Whilst it _is_ normal to see an increase in colder/wetter weather you shouldn't be getting anything more than misting on the glass surface.

Has the windscreen been replaced? I would look at route cause before taking action.


----------



## Peirre (Jun 29, 2015)

Home bargains do a dehumidifier box for £1,50 ish, which is basically a 3 part plastic tank with some absorption crystals that you fill the top section with, and one saturated the excess water drains into the bottom of the tank.
Stick one in the boot, or wedge it under the back of the seat to stop it tipping over


----------



## steveo3002 (Jan 30, 2006)

couple of things that help

if you come home on a cold day with the car heater full on , 2 mins before before you get home turn off the heat and crack the windows so you park up cold 

if theres ever a dry breezy day and its safe to do so , crack open the windows and let the car air best you can


----------



## K777mk2 (Jun 30, 2016)

depends on how bad it is, but its pretty normal in consistently wet weather. I have tried different stuff in different cars over the years, once I tried some antifog stuff, seemed to work great, until the sun was on the screen and I couldn't see a thing. 

Best thing is heat the car up with a heater with windows open a bit, get all the damp air out. 

Same when you get in, heater on full, window down an inch, to dry the wet you bring in and get that damp air out.
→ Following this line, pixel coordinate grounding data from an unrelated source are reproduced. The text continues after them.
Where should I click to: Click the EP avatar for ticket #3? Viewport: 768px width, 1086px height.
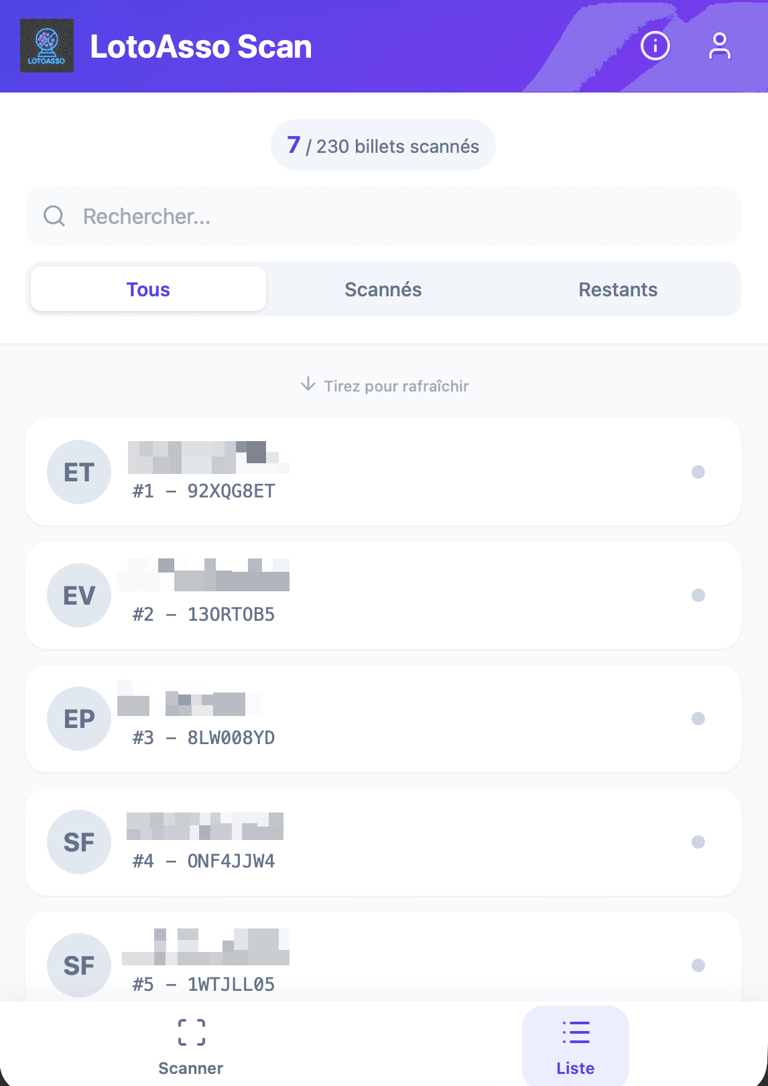coord(79,719)
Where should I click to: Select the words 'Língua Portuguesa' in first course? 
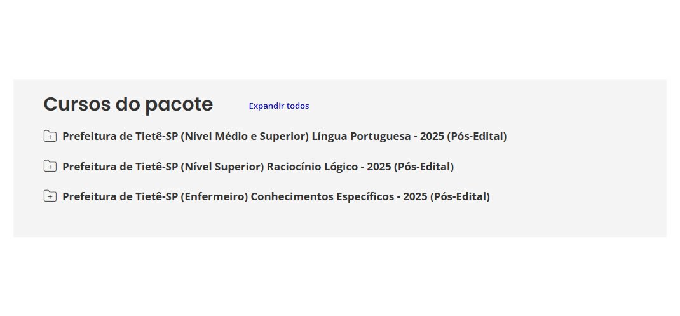click(x=361, y=136)
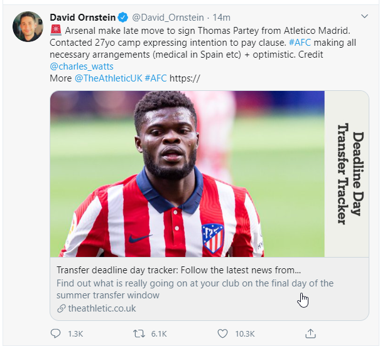This screenshot has height=346, width=380.
Task: Open @charles_watts mention
Action: pyautogui.click(x=82, y=66)

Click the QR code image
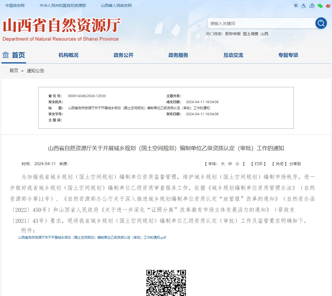[166, 283]
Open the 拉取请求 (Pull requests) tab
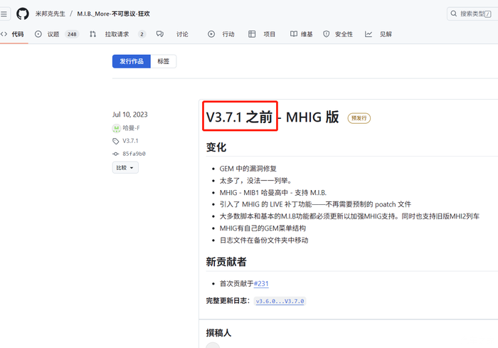 tap(117, 34)
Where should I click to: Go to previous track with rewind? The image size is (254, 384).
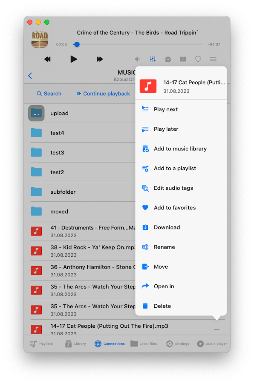(47, 59)
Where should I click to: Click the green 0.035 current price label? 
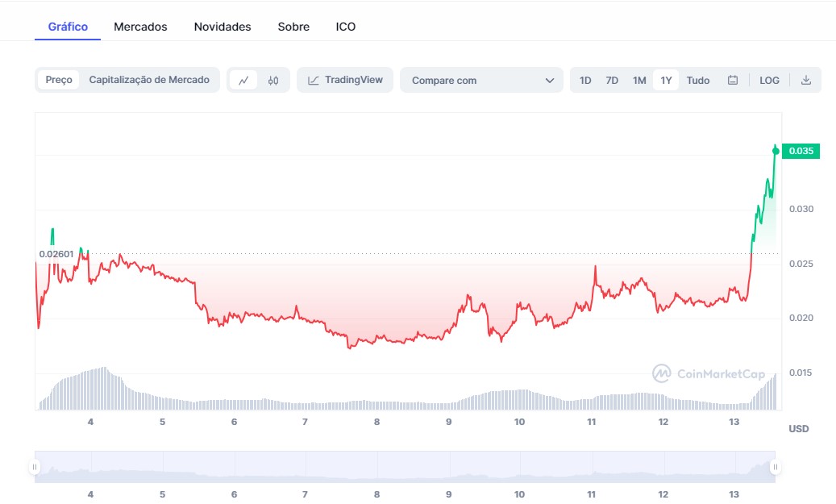coord(801,151)
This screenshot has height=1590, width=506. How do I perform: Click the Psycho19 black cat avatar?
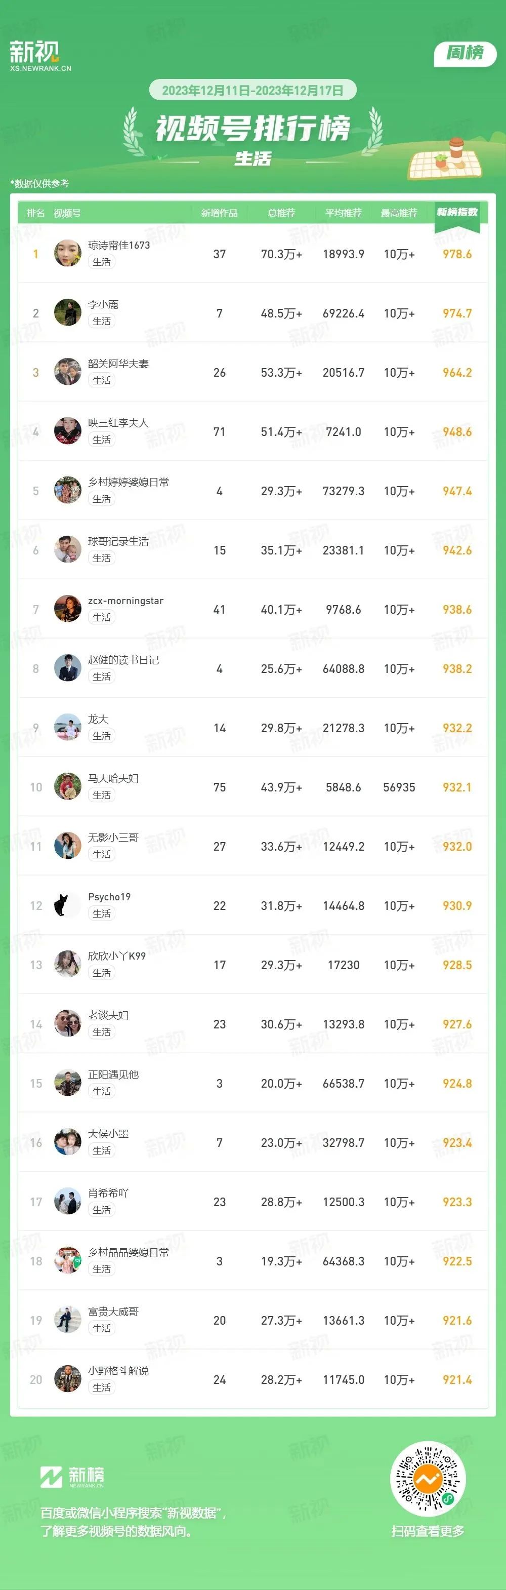[x=68, y=905]
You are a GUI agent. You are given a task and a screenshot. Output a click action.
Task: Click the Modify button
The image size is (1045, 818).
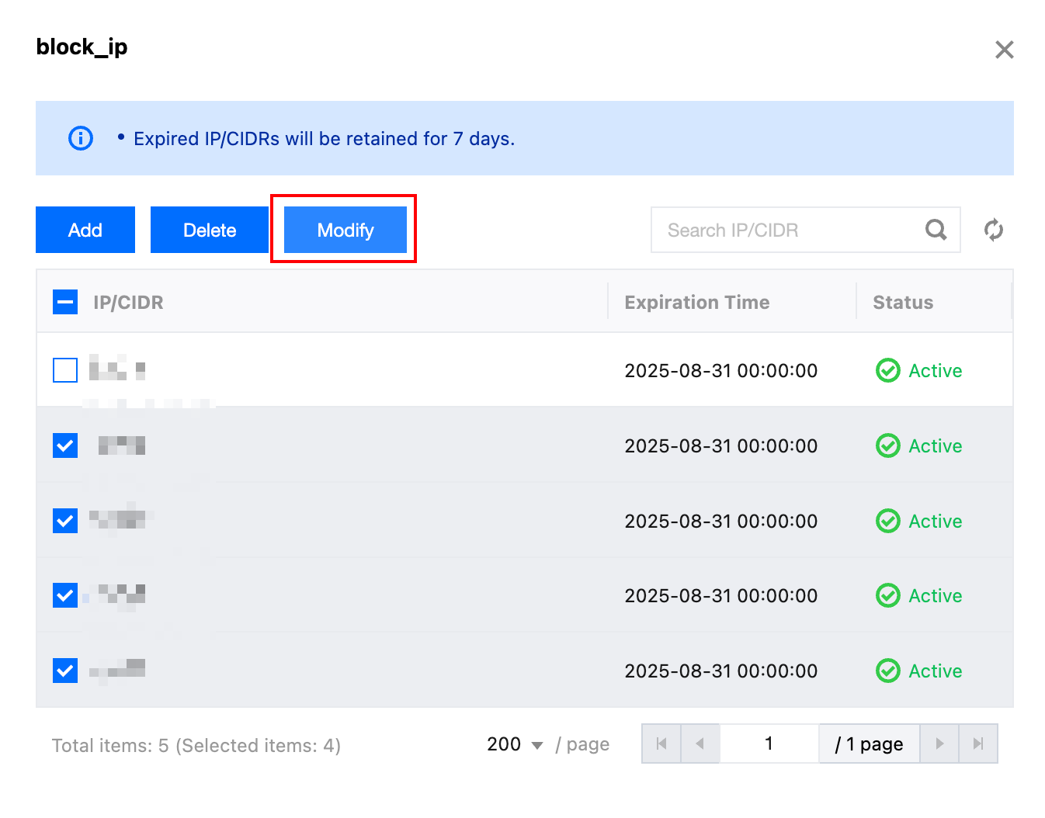345,230
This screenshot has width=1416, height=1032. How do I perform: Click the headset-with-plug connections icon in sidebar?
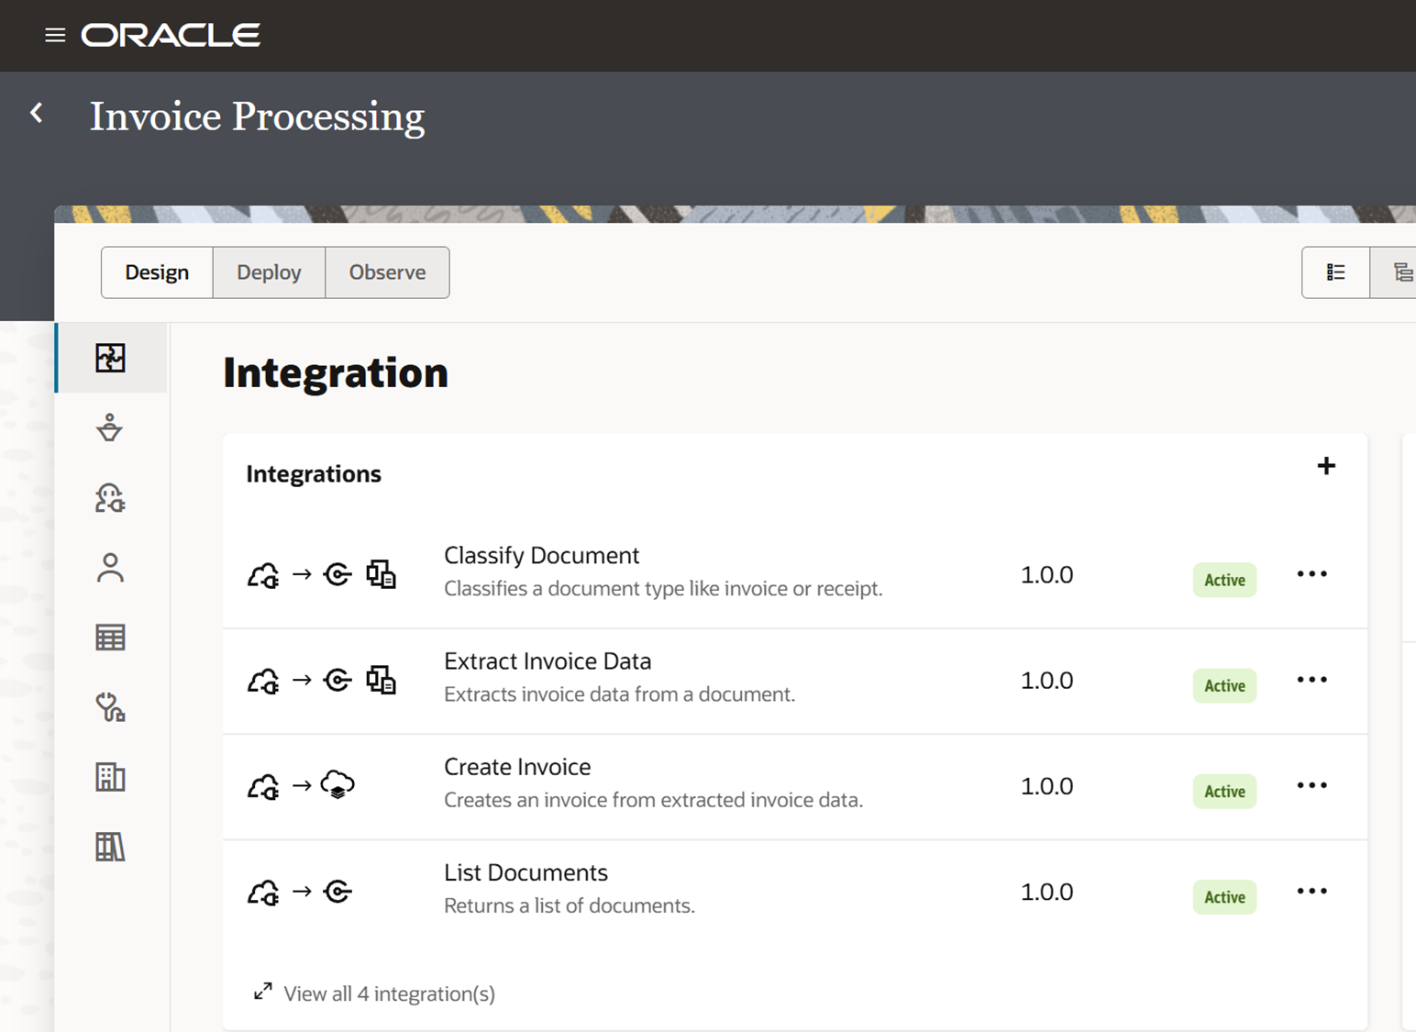(x=110, y=498)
If you don't drop the windows a bit, the damp air just stays in the car.


----------



## JonnyW (Oct 26, 2008)

I've used the dehumidifier pouch things listed above and they definitely help.


----------



## Sleper (May 27, 2015)

DLGWRX02 said:


> Just double checking you haven't got your climate control set to recirculate as that can cause misting up, also when was the last time your pollen/cabin filter was changed because if blocked it will limit air flow.
> 
> Failing that, something like this may be of help
> https://shop.alienmagic.co.uk/anti-fog-pro-hydrophobic-glass-coat-sealant-200ml


I would check this first makes a world of difference


----------



## Gixxer6 (Apr 5, 2014)

As a test, I used a small amount of toothpaste on a section of the bathroom cabinet mirror. After a shower this morning the section of mirror that has toothpaste applied did not steam up, interesting experiment, toothpaste seems to work. Would I apply toothpaste on my windscreen? Probably not but I'm thinking of marketing toothpaste as the next amazing detailing product in a rebranded container for £9.99 inc VAT and free shipping.


----------



## cole_scirocco (Mar 5, 2012)

Sure I read somewhere as well both toothpaste and also shaving gel.


----------



## \Rian (Aug 23, 2017)

Gixxer6 said:


> As a test, I used a small amount of toothpaste on a section of the bathroom cabinet mirror. After a shower this morning the section of mirror that has toothpaste applied did not steam up, interesting experiment, toothpaste seems to work. Would I apply toothpaste on my windscreen? Probably not but I'm thinking of marketing toothpaste as the next amazing detailing product in a rebranded container for £9.99 inc VAT and free shipping.


Or use a proper glass coating that would likely last a lot longer than toothpaste, I mean toothpaste may work but have you done any long terms test and whats the durability like :lol:


----------



## Frog (Jun 28, 2013)

A squeaky clean screen helps as does not leaving anything damp in the car, those silica gel bags helped our Mini Coupe no end.
Aircon systems can be a culprit of damp air, the airbox drain can block leaving a puddle of water to slosh around in there (the mondeo did this a couple of times) but the biggest cause is probably the pollen/cabin filter. Many are fitted inaccurately leading to water ingress and in most cases the service intervals are far to long, they end up getting blocked up with debris (sometimes damp) which reduces air flow and chucks damp air into the system.


----------